Why is formatting within blocks/closures different to what I define for code that's not inside a block?
It really threw me when code within blocks started being wrapped when I'd already set a ColumnLimit of 0.
I'm quite keen to see this patch merged, if only to get familiar formatting back to my blocks in Xcode projects.
@djasper so was the decision here to not merge these options?
I think it's fair that you require a documented style guide somewhere (which Apple don't currently publish), however it would be good to at least have generic options in clang-format that allow us to replicate the unpublished style, even without official support in the tool.
What do we need to do to get support for options like ObjCAvoidLineBreaksForInlineBlocks and ObjCLeftAlignMultipleBlocks into clang-format? There are potentially one or two more options around dictionary/array literal alignment/newlines that I'd like to add — but I'm not going to spend any time drawing up PRs if there's no way they'll ever be merged.

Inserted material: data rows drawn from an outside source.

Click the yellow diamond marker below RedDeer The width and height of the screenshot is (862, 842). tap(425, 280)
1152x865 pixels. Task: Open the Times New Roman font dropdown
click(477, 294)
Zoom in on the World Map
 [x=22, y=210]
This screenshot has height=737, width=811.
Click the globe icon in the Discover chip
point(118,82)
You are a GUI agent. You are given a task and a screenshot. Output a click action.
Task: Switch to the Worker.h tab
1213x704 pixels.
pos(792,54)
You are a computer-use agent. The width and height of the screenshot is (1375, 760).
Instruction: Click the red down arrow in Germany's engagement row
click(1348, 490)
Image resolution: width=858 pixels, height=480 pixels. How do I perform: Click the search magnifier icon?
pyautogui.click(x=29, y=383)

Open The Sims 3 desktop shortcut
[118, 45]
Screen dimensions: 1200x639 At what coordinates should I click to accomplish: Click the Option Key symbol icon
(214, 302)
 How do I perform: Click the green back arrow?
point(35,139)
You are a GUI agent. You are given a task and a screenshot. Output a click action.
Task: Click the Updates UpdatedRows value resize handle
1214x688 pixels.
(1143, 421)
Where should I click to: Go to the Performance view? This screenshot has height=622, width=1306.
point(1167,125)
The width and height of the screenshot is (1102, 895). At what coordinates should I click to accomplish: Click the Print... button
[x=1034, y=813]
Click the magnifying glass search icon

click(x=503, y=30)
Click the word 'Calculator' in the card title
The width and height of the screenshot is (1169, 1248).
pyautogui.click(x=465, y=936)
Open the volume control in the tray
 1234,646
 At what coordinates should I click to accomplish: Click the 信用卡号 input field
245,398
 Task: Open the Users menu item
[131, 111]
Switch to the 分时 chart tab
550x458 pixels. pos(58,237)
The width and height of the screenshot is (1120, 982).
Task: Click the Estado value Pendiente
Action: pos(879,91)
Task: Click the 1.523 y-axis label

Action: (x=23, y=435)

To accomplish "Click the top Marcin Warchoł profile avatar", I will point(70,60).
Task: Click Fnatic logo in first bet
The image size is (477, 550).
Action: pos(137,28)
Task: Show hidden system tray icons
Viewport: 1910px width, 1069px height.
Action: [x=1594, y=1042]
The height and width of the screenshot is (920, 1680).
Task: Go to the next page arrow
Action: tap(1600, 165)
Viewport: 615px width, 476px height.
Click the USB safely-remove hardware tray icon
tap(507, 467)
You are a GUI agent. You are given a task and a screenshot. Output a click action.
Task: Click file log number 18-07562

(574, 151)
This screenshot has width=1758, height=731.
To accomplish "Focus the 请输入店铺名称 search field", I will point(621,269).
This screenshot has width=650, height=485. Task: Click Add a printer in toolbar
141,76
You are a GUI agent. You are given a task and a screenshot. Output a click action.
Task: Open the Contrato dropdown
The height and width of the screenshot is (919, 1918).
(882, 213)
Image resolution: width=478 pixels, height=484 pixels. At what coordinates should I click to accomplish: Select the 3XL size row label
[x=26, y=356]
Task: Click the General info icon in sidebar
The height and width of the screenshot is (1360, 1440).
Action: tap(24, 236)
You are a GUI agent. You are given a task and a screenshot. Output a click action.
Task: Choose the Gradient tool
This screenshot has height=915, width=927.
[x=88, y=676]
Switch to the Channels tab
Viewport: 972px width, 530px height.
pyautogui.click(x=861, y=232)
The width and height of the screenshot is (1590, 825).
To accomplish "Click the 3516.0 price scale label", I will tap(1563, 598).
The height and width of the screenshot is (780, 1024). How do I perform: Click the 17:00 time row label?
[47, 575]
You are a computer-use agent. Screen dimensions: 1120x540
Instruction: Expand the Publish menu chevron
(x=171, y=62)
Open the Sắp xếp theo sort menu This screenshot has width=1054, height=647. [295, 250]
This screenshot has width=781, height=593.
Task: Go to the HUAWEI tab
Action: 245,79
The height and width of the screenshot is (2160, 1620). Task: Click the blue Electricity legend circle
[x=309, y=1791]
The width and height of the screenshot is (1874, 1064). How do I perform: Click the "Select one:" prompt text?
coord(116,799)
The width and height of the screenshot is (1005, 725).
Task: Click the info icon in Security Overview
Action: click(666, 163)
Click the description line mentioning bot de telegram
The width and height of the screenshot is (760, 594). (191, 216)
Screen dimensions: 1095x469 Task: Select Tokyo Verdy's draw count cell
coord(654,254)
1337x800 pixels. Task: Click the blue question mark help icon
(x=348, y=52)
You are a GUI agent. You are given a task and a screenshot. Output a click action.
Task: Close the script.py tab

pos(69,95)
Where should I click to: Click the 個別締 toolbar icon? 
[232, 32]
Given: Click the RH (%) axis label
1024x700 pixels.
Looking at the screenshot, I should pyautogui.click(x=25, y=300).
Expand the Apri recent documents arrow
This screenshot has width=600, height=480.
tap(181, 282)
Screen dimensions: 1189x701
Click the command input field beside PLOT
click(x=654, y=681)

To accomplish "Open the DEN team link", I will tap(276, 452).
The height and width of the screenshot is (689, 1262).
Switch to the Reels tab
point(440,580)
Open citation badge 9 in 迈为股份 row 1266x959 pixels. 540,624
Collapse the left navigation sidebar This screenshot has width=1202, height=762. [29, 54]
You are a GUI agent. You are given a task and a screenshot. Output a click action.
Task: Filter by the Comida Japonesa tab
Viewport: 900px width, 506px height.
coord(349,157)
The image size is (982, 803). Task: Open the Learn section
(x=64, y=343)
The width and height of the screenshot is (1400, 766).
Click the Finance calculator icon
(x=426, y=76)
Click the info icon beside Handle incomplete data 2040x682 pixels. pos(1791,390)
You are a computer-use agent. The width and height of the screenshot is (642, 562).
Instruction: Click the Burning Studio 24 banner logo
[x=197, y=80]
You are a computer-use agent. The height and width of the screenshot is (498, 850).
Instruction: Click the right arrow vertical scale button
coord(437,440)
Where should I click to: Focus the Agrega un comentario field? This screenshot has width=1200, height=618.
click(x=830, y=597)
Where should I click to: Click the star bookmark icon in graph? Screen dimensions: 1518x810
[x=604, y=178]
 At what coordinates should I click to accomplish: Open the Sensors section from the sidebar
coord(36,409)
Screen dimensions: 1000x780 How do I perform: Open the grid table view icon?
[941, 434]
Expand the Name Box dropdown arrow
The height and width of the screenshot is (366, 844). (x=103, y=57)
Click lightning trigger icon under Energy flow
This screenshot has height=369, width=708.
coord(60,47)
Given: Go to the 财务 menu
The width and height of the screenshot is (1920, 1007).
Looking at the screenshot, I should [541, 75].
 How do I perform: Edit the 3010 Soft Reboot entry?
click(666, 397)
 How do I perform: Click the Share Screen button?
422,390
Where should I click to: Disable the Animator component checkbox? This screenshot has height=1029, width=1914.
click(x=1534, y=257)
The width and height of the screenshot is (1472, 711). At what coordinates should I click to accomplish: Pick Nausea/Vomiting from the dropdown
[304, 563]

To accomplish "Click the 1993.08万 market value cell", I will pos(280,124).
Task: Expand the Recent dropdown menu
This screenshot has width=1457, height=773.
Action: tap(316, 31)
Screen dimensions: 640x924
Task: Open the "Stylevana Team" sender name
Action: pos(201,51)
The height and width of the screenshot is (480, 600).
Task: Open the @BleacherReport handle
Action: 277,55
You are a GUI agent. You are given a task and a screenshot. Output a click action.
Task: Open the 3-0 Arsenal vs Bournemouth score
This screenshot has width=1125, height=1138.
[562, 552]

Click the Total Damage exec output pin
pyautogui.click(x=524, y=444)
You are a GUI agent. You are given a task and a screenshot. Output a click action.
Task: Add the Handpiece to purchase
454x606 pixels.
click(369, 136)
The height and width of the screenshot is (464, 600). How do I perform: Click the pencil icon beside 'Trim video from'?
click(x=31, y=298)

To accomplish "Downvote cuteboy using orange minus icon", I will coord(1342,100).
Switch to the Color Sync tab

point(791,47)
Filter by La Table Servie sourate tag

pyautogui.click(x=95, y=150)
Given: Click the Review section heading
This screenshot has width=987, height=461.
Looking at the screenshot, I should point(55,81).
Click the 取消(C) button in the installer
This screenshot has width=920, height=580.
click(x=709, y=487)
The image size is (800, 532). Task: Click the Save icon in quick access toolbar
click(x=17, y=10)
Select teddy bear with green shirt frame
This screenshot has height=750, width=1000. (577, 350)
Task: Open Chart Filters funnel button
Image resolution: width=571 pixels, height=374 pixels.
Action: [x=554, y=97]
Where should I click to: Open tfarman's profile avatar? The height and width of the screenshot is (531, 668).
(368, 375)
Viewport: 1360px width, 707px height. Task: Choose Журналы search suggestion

I this style documented somewhere? There are many corner cases that you aren't explicitly testing. E.g. what if there are non-block selectors in between? What if the selectors before the first block do not fit on one line?
ObjCXcodeBlockFormat is not a good name. It would be good to have something that actually describes the behavior. Like this it is not really discoverable. And this does not really change the behavior of blocks in general, but the behavior of blocks in method exprs, IIUC.
Also, the comment needs to be quite a bit more elaborate.